Anxiety had me looking at the dark side. Everything on the TV was death. It wouldn’t matter what it was. It was all death to me. It was all why me? A good friend invited me around to his place for a drink and we enjoyed a bottle of red wine. For the first time in two months my nerves settled, and I knew that I could put the black dog in his kennel. Things took a dramatic turn. My boss, who was very understanding, told me of his brush with cancer and how he was given the all clear.

A work colleague told me about his 80-year-old father who had been told he only had a year to live when he was 40. When I took my first PSA test in 3 months, my general practitioner said it might be down. And it was: 3.4!

Cancer is tough. I’m sure most people wonder why me at some point.

Roger: I went through a period when I had a tough time. I was on a hormone-suppressing drug when my PSA went back up to about 20. I got a little bit depressed once

I started on that. I went back to the meditation tapes. There were other issues, too, with loss of libido and putting on a bit of weight. I use the meditation CDs and selftalk. I keep myself fit. I do a good bit of resistance training and stretching.

In June 2016 I had another serious mental breakdown. My general practitioner put me on a mood enhancing drug. Now I’m feeling terrific and energized.

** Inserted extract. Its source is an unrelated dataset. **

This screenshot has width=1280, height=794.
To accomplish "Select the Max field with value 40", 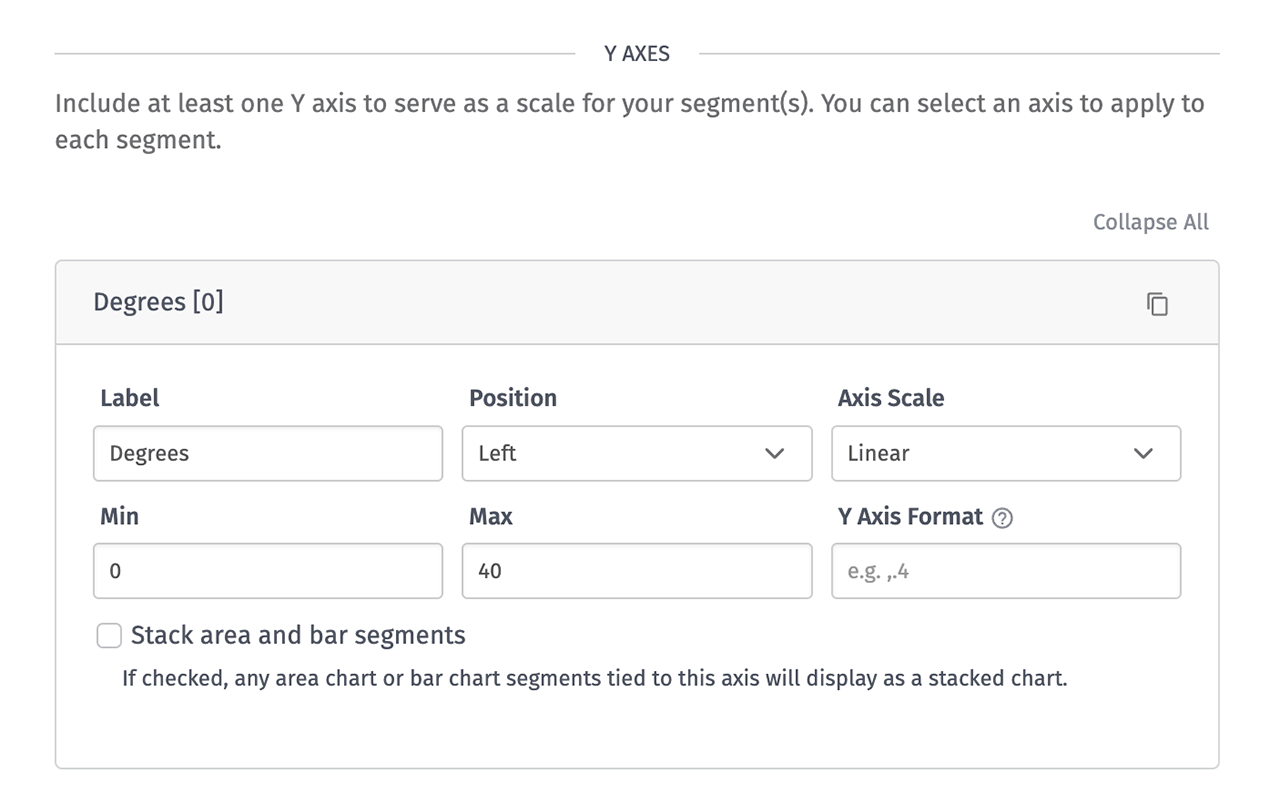I will pos(637,571).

And you lead a support group, don’t you?

Roger: I’m the secretary there. That keeps me busy. I play golf three days a week. I walk around the golf course, dragging my clubs around behind me. Even though I was depressed, I still played golf and worked out at the gym.

Do you have any advice for other men facing similar circumstances?

Roger: Prostate cancer is a chronic disease. If you get a black mood, use self-talk. Talk to yourself inside your ear: “You won’t have any symptoms. They don’t happen. If you do get a bit of pain, well, you can just let them do a bit of radiation.”

You’ve got to keep in touch with your oncologist, just to see if you are eligible for one of the new effective treatments. Work out because your bones degrade when you’re on hormone treatments. Exercise is medicine. Get your heart beating and get your muscles working. This will give you a sense of control over your destiny.

If you are anxious or depressed, see your general practitioner. The medication my general practitioner prescribed sorted that out (and decreased the intensity of the hot flushes).

I enjoy my grandkids. Two of my daughters are married. I’ve got four grandkids. It makes me see the joy. I am really looking forward to all the joys of old age. I had a friend who is about 12 years older than me and he has dementia. I think prostate cancer is a better route.